Of Killers And That Little Prick Below My Window

When I was younger, roughly between the ages of 8 and 16, I spent a great deal of time trying to reconcile the kindness of which human beings are capable with the unspeakable cruelty. There were the respectable and compassionate people whom I looked at with admiration. If ever I was restless and unhappy when thinking about them, it was only because I questioned my ability to be as forgiving and reasonable as they. But the dark thoughts that we all have found a toe-hold in my mind, and I could not shake them loose. Every news story about a serial killer, war crime, or any act of gory brutality stopped me cold wherever I was and demanded to be dealt with immediately. Sort of like an intelligent person obsessively working on a math problem. As an emotional person, I found the coexistence of these two extremes vexing.

That was merely the beginning of it. And I'm not overstating how painful this was for me. It soured the taste of the world. I should have been somewhat able to put the truculence around me out of my mind, at least until I was older and more prepared to deal with it. I write, "around me" in a way that only a victim of the "age of information" could understand it. In truth, I was surrounded by a loving family and a fair number of friends in neighborhoods that were always free of crime or anything to be feared, except boredom. But the world beyond could seep into your ear and eye holes long before the Internet. Movies, newspapers and television made sure that you never had to go a minute without hearing about the Hellish "wonders" of the world.

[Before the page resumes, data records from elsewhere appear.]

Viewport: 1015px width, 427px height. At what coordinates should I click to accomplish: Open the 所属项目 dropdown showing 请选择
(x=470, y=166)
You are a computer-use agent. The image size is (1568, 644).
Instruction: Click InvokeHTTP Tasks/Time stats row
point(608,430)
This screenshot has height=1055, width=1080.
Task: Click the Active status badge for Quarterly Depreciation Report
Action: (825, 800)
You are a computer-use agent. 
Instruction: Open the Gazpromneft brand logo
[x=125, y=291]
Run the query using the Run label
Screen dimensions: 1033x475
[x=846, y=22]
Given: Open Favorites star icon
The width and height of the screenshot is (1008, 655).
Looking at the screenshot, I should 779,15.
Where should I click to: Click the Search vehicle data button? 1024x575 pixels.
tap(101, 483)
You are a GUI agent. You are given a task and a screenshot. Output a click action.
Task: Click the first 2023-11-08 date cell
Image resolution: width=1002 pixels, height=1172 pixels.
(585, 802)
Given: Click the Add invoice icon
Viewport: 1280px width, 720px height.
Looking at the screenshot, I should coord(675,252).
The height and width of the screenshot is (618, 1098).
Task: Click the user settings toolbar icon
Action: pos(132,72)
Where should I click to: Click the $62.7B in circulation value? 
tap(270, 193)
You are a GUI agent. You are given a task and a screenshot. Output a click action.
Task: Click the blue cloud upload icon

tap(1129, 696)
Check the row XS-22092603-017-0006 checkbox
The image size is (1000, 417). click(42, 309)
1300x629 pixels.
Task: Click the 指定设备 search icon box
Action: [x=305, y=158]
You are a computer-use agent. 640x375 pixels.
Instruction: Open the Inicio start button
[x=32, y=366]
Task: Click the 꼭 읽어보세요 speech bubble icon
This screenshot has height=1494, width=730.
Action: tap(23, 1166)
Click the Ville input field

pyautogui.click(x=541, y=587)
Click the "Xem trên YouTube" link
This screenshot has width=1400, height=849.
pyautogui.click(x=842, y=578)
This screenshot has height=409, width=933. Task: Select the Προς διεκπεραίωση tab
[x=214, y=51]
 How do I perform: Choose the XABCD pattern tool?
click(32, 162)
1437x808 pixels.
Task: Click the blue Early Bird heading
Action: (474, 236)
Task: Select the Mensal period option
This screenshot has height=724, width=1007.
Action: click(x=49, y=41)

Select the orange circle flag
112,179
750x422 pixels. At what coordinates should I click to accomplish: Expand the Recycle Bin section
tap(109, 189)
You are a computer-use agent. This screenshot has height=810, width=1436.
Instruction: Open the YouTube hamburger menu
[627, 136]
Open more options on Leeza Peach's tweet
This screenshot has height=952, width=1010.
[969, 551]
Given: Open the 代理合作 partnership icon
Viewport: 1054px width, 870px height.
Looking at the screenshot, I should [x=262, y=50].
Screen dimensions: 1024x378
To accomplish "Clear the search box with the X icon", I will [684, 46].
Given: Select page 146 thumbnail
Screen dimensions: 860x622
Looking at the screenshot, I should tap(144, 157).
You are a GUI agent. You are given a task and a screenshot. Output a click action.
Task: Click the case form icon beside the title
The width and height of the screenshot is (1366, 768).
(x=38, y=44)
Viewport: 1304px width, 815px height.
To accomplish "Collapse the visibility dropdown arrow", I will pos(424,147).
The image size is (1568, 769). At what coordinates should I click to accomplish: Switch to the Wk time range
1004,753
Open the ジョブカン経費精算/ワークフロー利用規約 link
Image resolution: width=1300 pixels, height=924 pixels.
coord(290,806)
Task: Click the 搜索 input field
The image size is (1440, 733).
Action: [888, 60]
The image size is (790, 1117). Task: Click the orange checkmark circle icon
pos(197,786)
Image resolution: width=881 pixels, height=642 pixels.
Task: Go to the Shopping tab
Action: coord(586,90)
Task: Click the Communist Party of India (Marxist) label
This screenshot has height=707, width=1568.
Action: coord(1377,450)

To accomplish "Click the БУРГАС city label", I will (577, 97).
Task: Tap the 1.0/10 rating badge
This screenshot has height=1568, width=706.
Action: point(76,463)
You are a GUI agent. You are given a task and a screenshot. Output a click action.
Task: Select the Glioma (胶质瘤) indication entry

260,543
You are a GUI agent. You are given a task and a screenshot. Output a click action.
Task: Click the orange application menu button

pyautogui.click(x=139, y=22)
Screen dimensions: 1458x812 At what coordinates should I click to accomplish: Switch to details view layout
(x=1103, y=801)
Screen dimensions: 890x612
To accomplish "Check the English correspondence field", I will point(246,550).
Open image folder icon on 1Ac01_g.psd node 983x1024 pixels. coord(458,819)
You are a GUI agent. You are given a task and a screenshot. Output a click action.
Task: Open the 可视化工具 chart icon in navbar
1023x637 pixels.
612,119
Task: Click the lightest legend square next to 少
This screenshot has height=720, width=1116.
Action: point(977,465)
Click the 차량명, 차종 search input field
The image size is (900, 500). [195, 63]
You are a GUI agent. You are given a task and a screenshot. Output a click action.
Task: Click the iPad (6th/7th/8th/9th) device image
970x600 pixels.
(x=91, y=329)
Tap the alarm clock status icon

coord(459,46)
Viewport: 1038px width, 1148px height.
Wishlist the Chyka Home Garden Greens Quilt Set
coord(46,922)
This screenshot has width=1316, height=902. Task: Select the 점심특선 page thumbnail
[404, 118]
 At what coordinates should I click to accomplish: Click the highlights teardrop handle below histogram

What a jerk I was to so many people. So often I was in a foul mood and irritated. If only I could go back and tell people what was going on. I was brooding, man! Although I'm not sure if that would help. It does make you look crazy, doesn't it? So crazy I was, apparently. Not a thing I could do about it, no more than I can wish myself sane today. I like to think that I've a kind disposition, and that these disturbing thoughts bothered me so much because I was and am such a compassionate bloke. And happily, that take follows logically.

For years and years my nightmares were full of serial killers, and anyone else who took life and caused pain without reason. To kill for money had a logic to it, so it bothered me a bit less. My greatest fear was that I would one day wake up and see the world as Dahmer or Gein saw it. That fucking Jeffrey Dahmer haunted me. Again, not because I was afraid a skinny, strange man with a bad haircut was going to eat me. Oh, no. But maybe Dahmer had been like me, and one day everything just went "pop!" and he found himself eating people. Yeesh.

I've since found out a few lovely factoids about serial killers. They don't just go, "pop!" and start killing people, like Bush and company. They are often victims of hideous cruelty themselves, which is both ironic and logical. Right now, there is a kid yelling in the courtyard beneath my window. If I could get away with it, I'd kill that fucker stone-cold with a mallet. Such a desire may have bothered me when I was a kid. Today, however, I know how to relax, and take comfort in knowing that, like all of us, he's going to die sooner or later without me doing anything. Some disease will ravage his organs, or a stroke will turn him into a vegetable. If he doesn't die young, then he gets to watch his body painfully waste away.

That's what you have to do to get through life. Don't let it bother you. Rest your weary, it will all be over soon! Accentuate the positive!